Еще долго после того, как Магда ушла в свою комнату, Андришко слышал, как она ворочалась на кровати. Сам он тоже не мог заснуть. Теперь довольно часто случалось, что он часами лежал в постели, а сон не приходил. Андришко готовился к экзаменам, нужно было изучить административное дело, право, бугхалтерию. А ему уже стукнуло сорок шесть, и учеба давалась нелегко; она подтачивала здоровье, отражалась на нервах. Надо было крепко держать себя в руках, чтобы не оказаться сломленным столь непривычной и большой нагрузкой.
Заседания национального комитета обычно проводились в кабинете бургомистра. На этих заседаниях место за письменным столом бургомистра занимал Альбин Штюмер. Вдоль стены на стульях и в креслах, кто где успел захватить место, располагались члены национального комитета, бургомистр, начальник полиции и те из служащих городской управы, кого пригласили участвовать в обсуждении повестки дня.
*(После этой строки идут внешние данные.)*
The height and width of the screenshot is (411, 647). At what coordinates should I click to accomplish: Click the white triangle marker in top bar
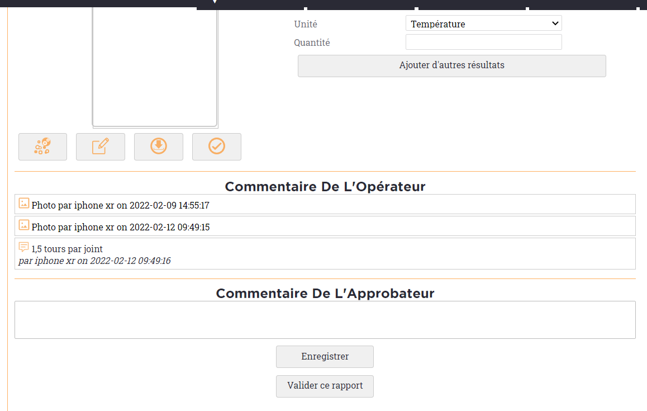[215, 2]

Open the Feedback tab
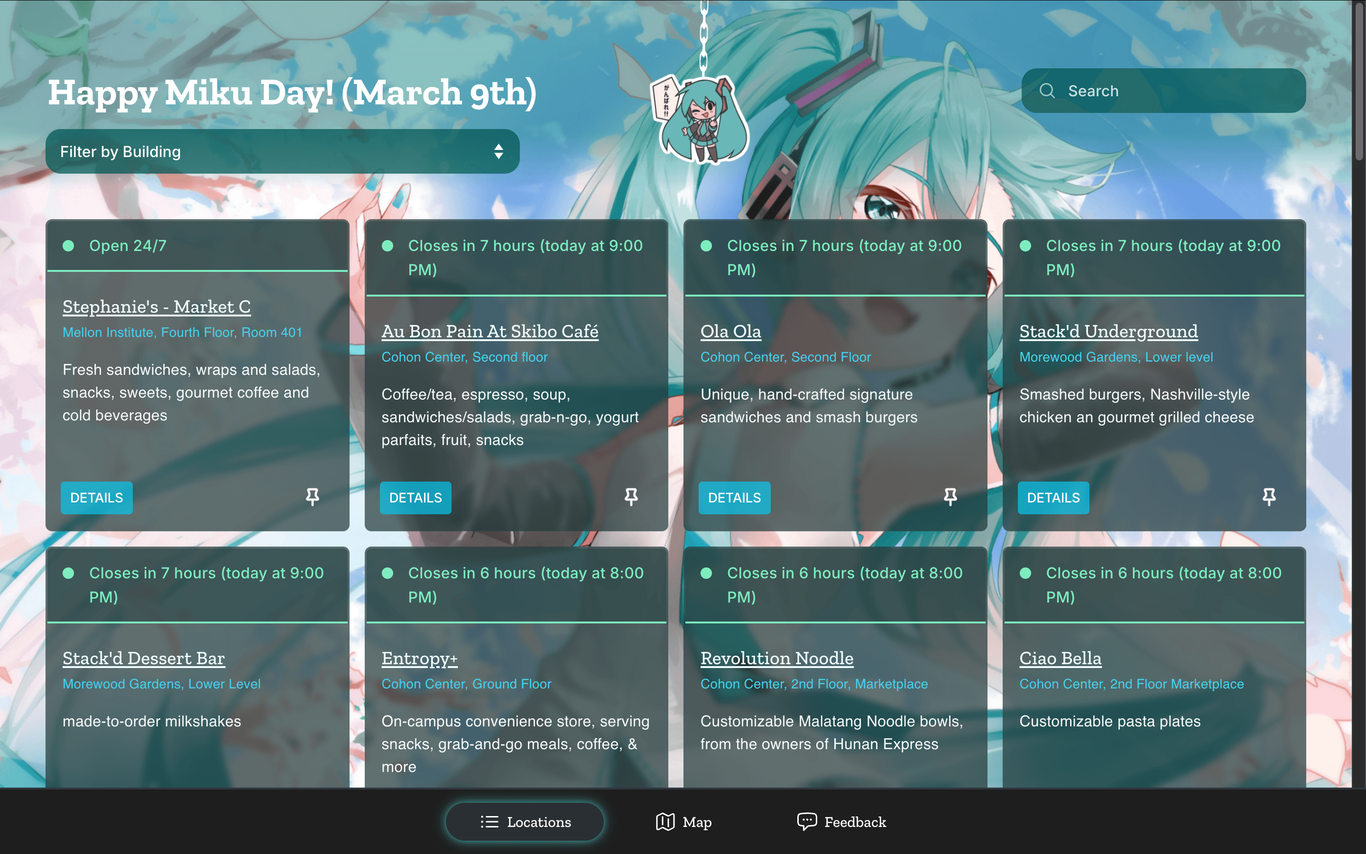pos(841,822)
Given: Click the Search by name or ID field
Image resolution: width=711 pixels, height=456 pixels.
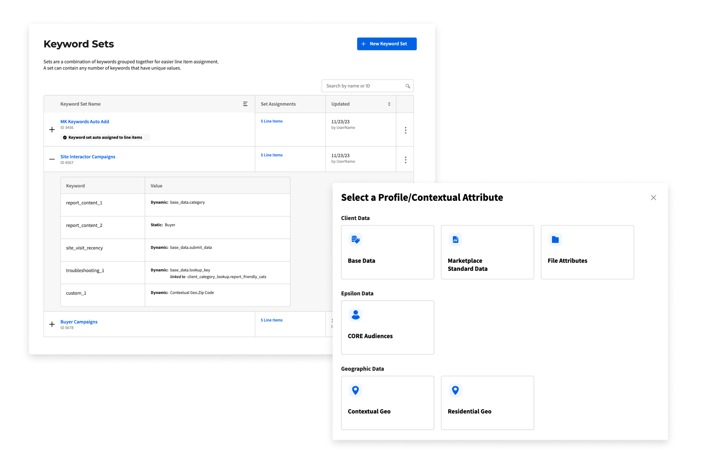Looking at the screenshot, I should click(363, 86).
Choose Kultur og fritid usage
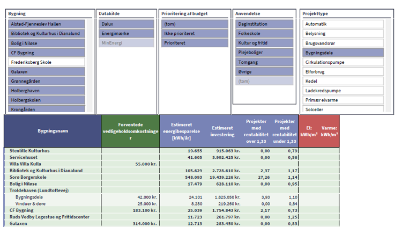Screen dimensions: 402x227 pyautogui.click(x=264, y=43)
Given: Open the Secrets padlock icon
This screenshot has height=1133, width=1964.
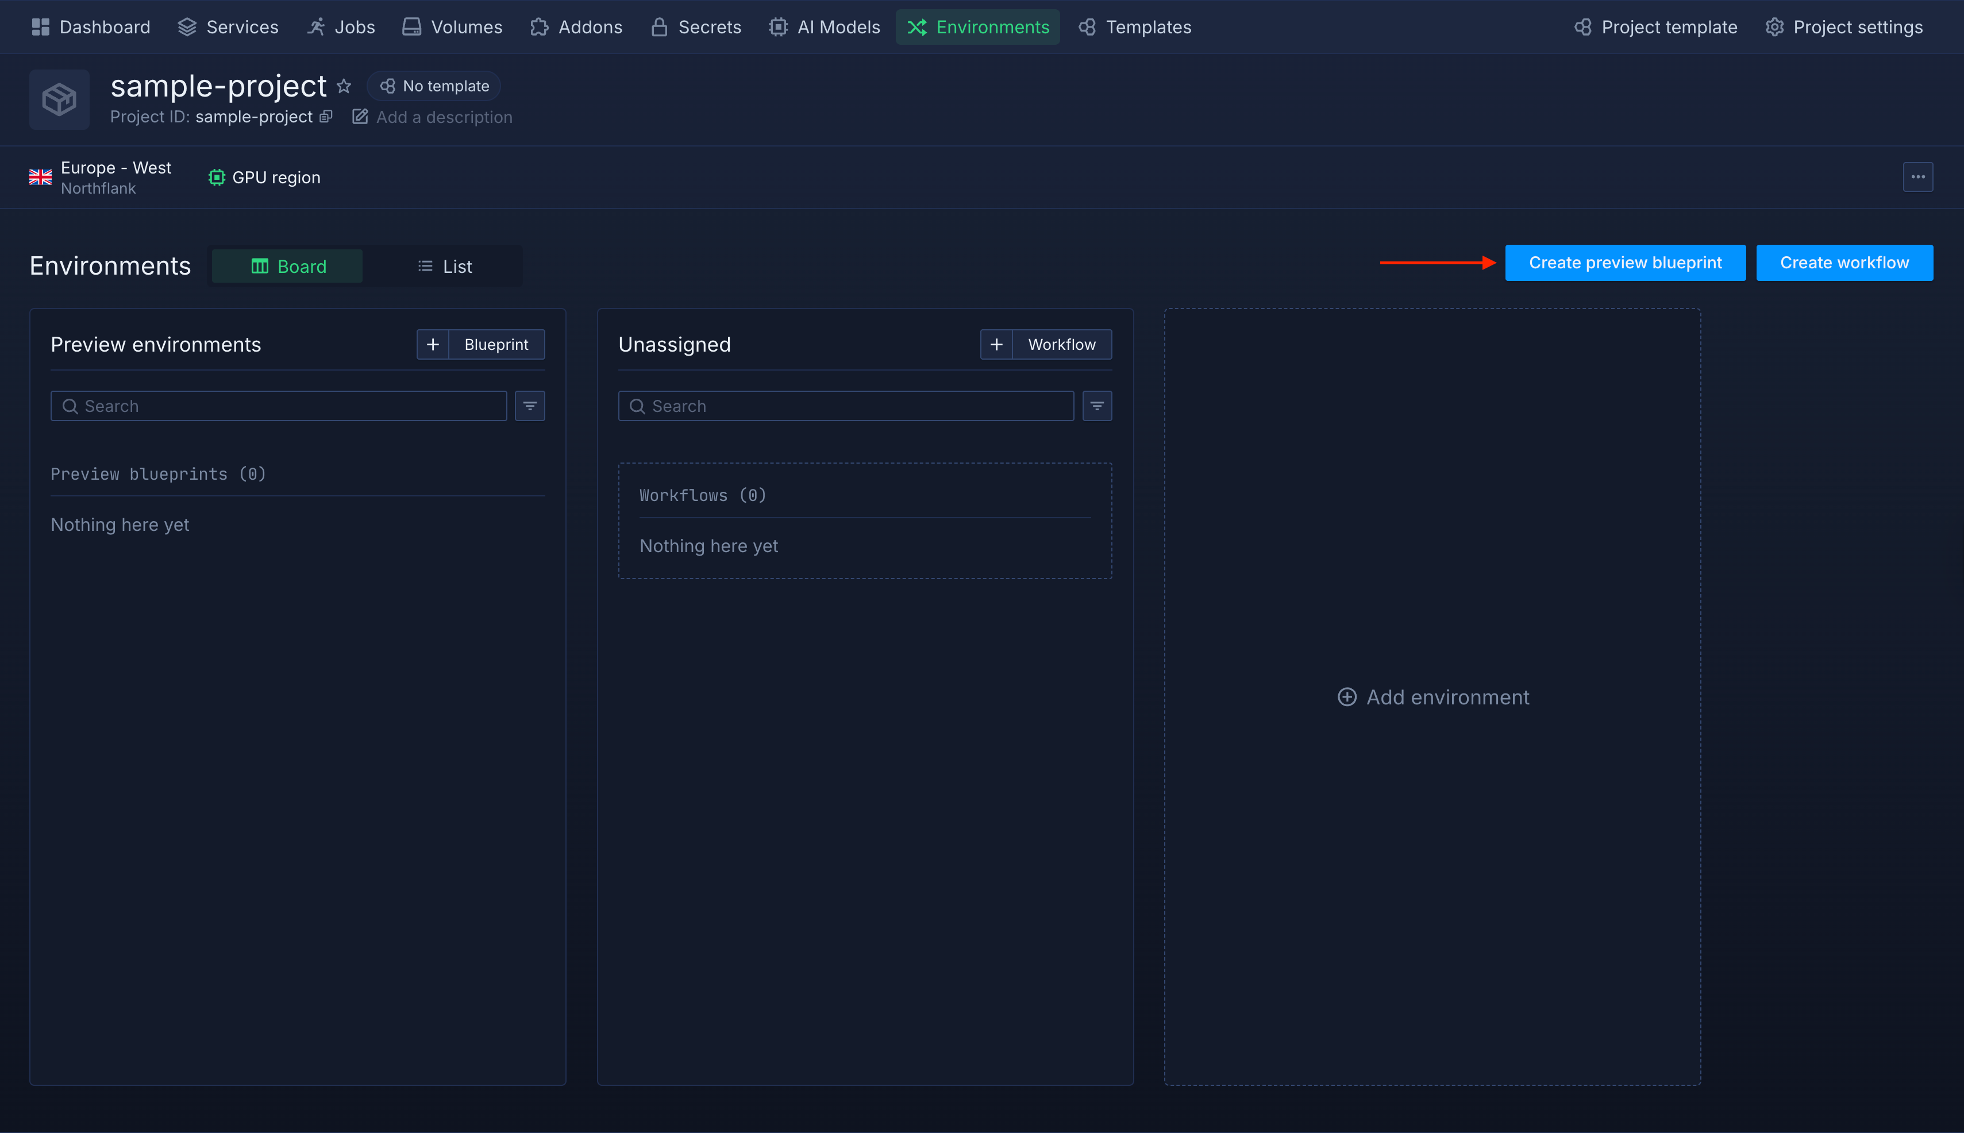Looking at the screenshot, I should tap(658, 26).
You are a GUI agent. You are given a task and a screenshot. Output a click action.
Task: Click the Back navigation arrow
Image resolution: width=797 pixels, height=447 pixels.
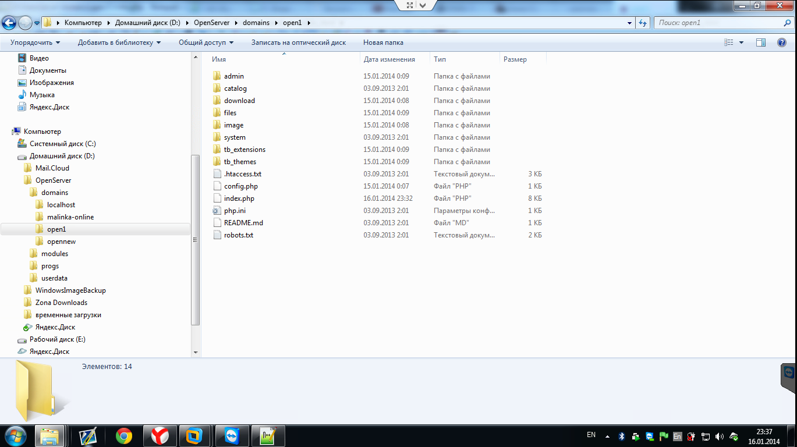pos(9,23)
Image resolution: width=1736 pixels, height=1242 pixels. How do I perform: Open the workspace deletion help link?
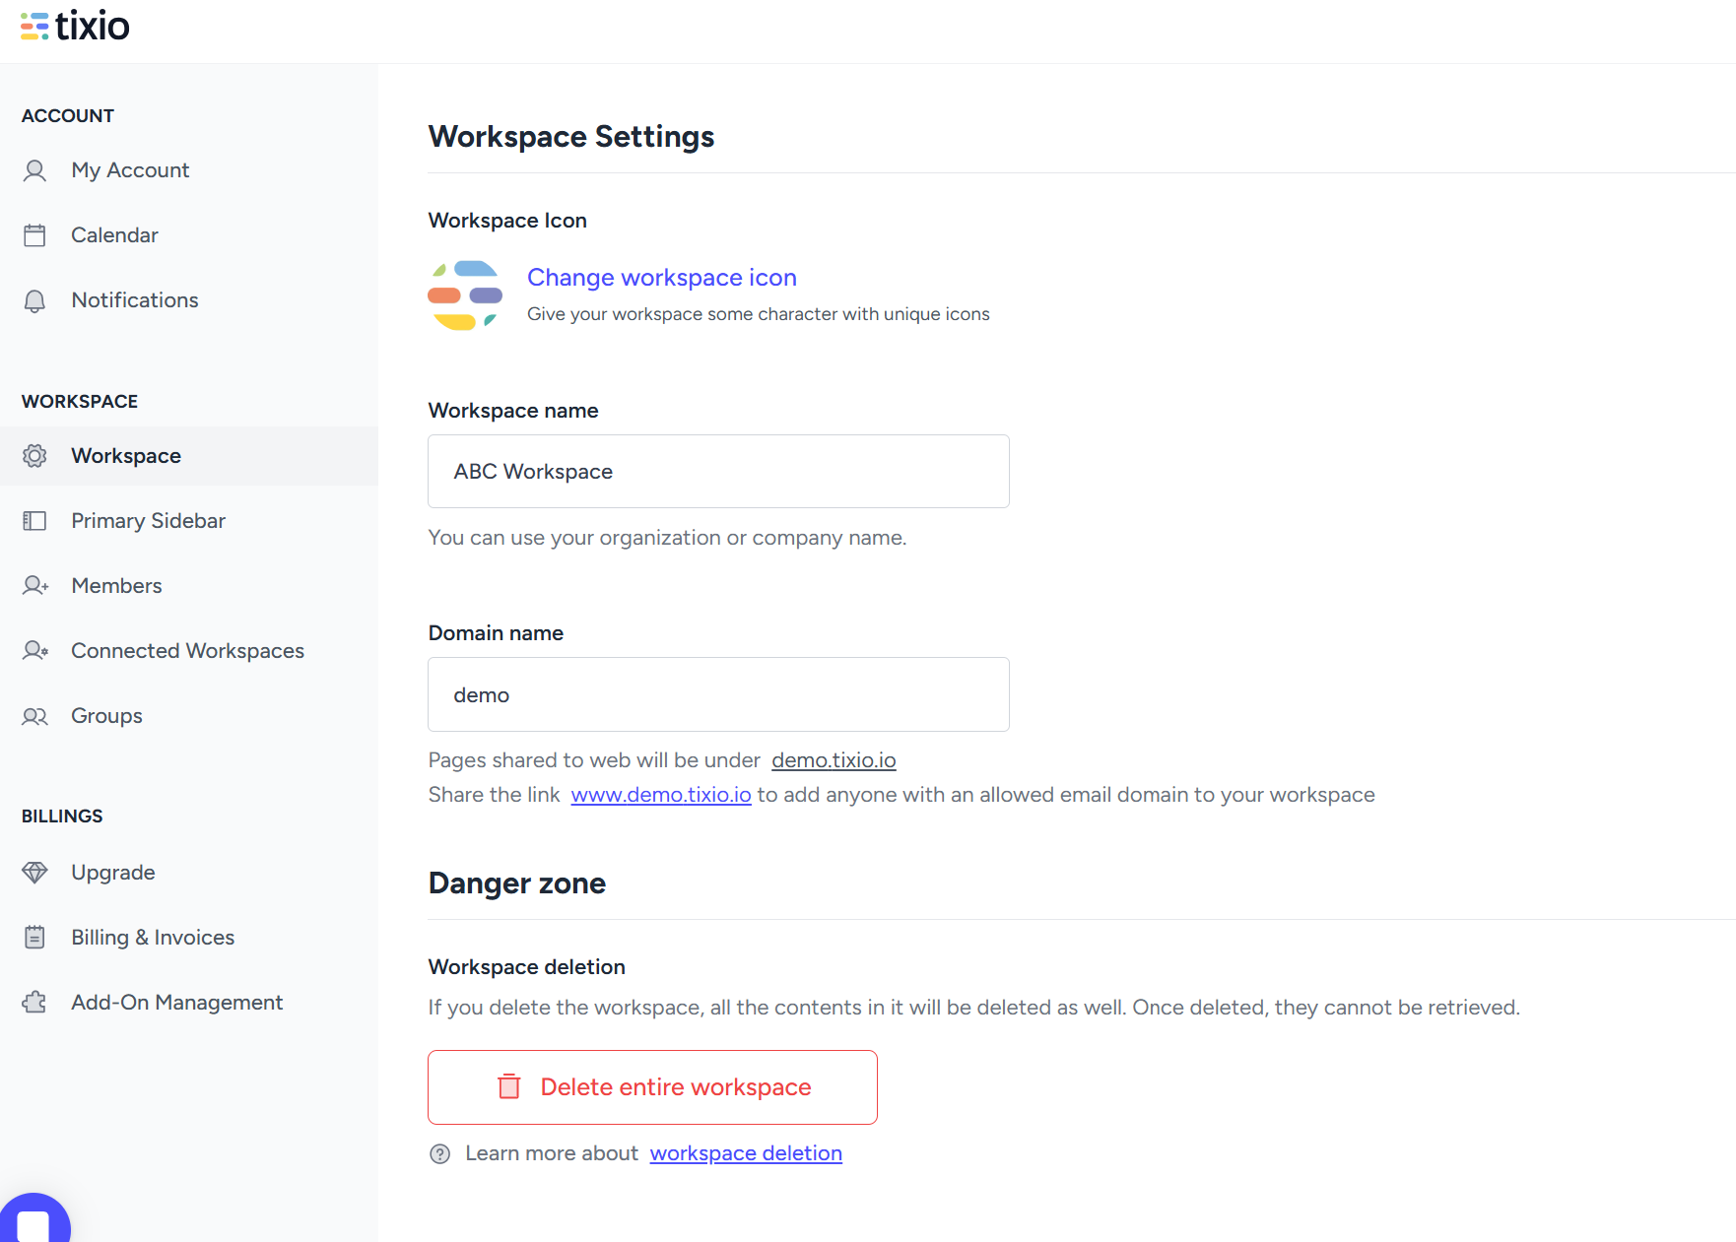(x=745, y=1153)
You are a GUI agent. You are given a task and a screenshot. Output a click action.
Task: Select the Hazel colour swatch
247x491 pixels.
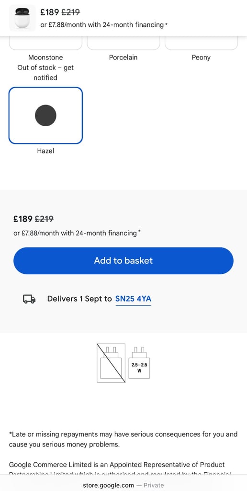[x=45, y=115]
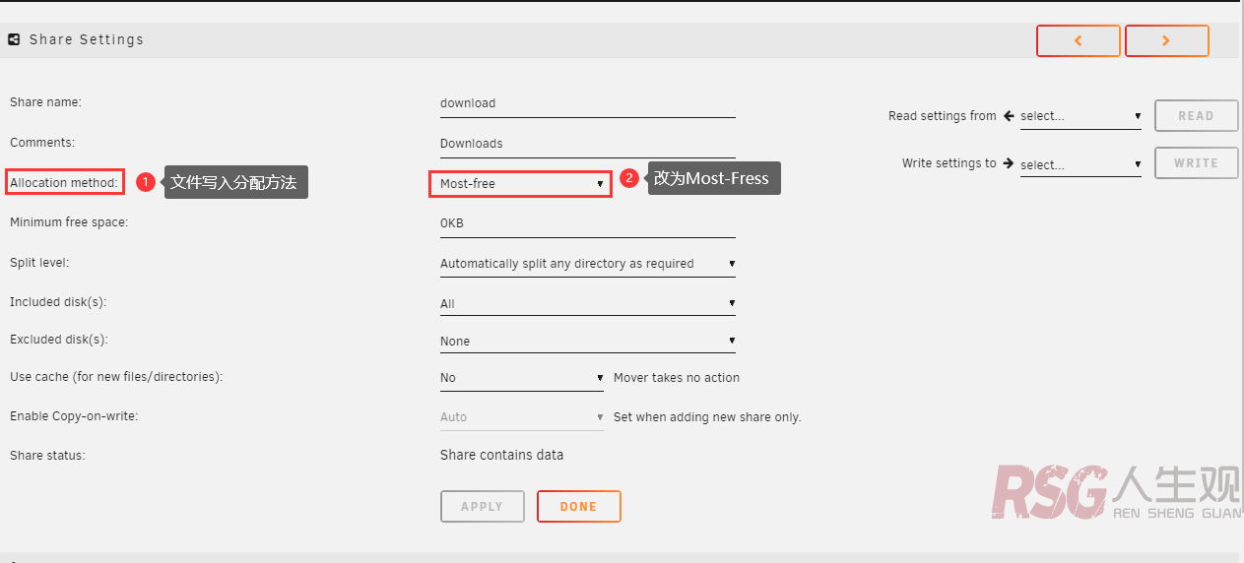
Task: Click the right arrow beside Write settings to
Action: (x=1009, y=163)
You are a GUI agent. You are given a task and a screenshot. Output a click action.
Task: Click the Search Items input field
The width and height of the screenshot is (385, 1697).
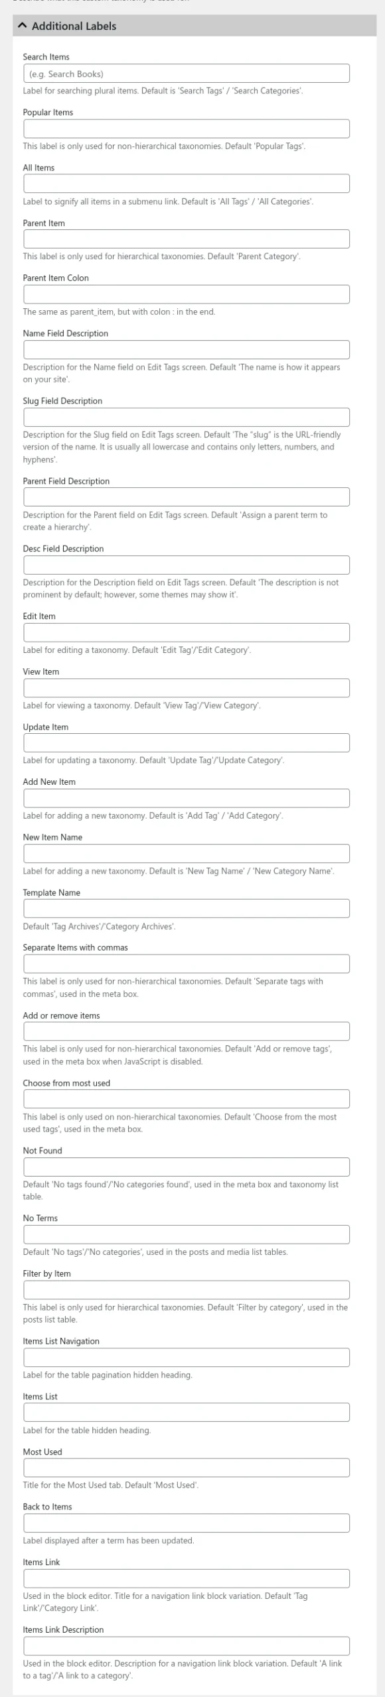187,74
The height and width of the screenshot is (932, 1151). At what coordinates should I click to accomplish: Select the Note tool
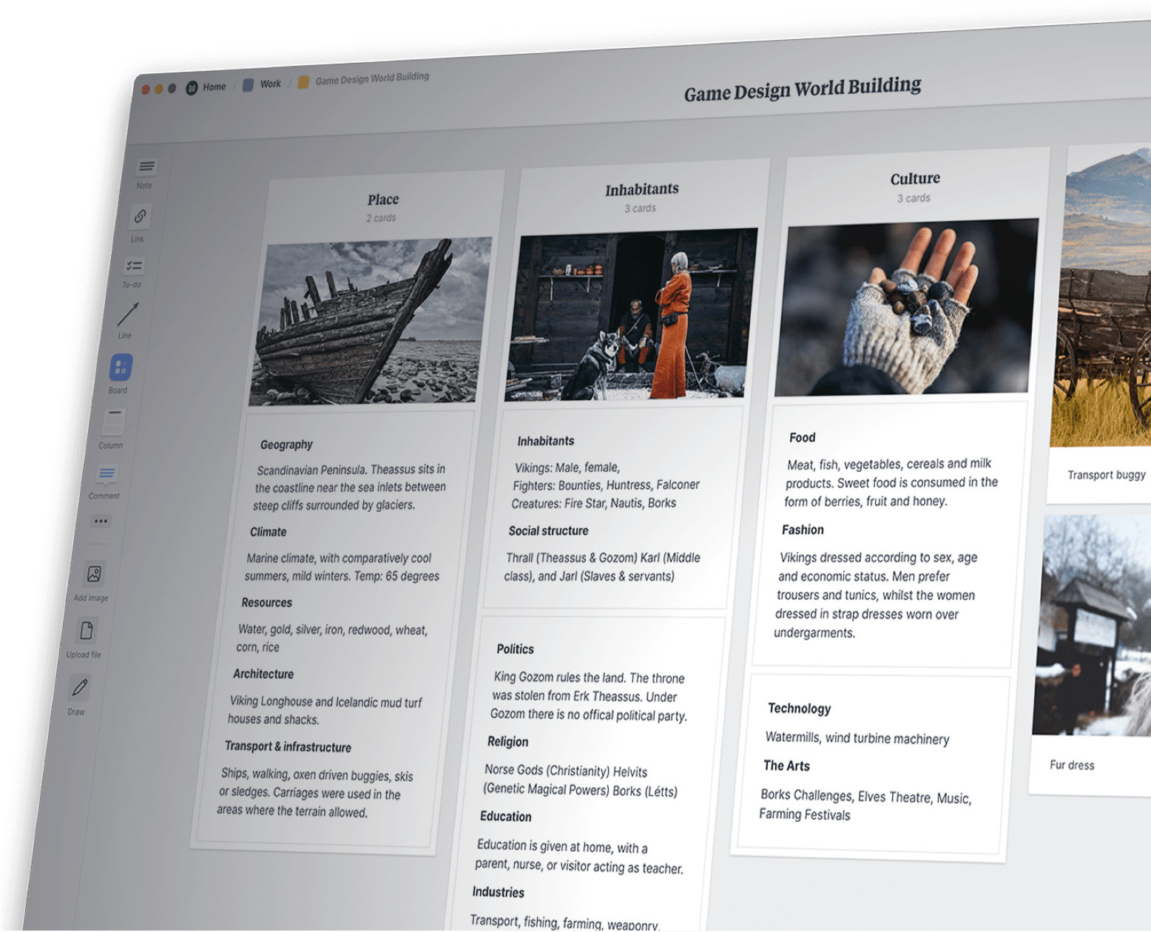[x=146, y=169]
Все до мельчайших деталей удалось сохранить в тайне. Инсценировку «дела» Мартона Андришки начали разыгрывать, заранее распределив роли. Перед тем, как приступили к обсуждению повестки дня, слово попросил Гутхабер. Он ознакомил присутствующих с последним распоряжением бургомистра о передаче помещения магазина часовщику, а также со своим ходатайством, поданным в министерство промышленности.
– Мне не хотелось бы утруждать уважаемый национальный комитет слушаньем моего дела, – повысил он голос. – Ведь могут подумать, что я, мол, пришел сюда защищать свои личные интересы… Хотя, надо сказать, что и личные интересы граждан заслуживают внимания нашего уважаемого комитета… Речь, видите ли, идет о том, что одно весьма… весьма ответственное лицо в министерстве промышленности крайне неодобрительно высказалось и по этому делу, и вообще о порядке рассмотрения дел в нашем городе, и особенно… о самой персоне нашего бургомистра, который… Впрочем, письменное заключение по этому делу комитет увидит через несколько дней. Пока же я хотел бы только сказать… Словом…
Он очень волновался, беспокойно ерзал на своем месте, и Альбин Штюмер уже начал опасаться, что не обладающий большим умом хлебозаводчик не справится со своей ролью.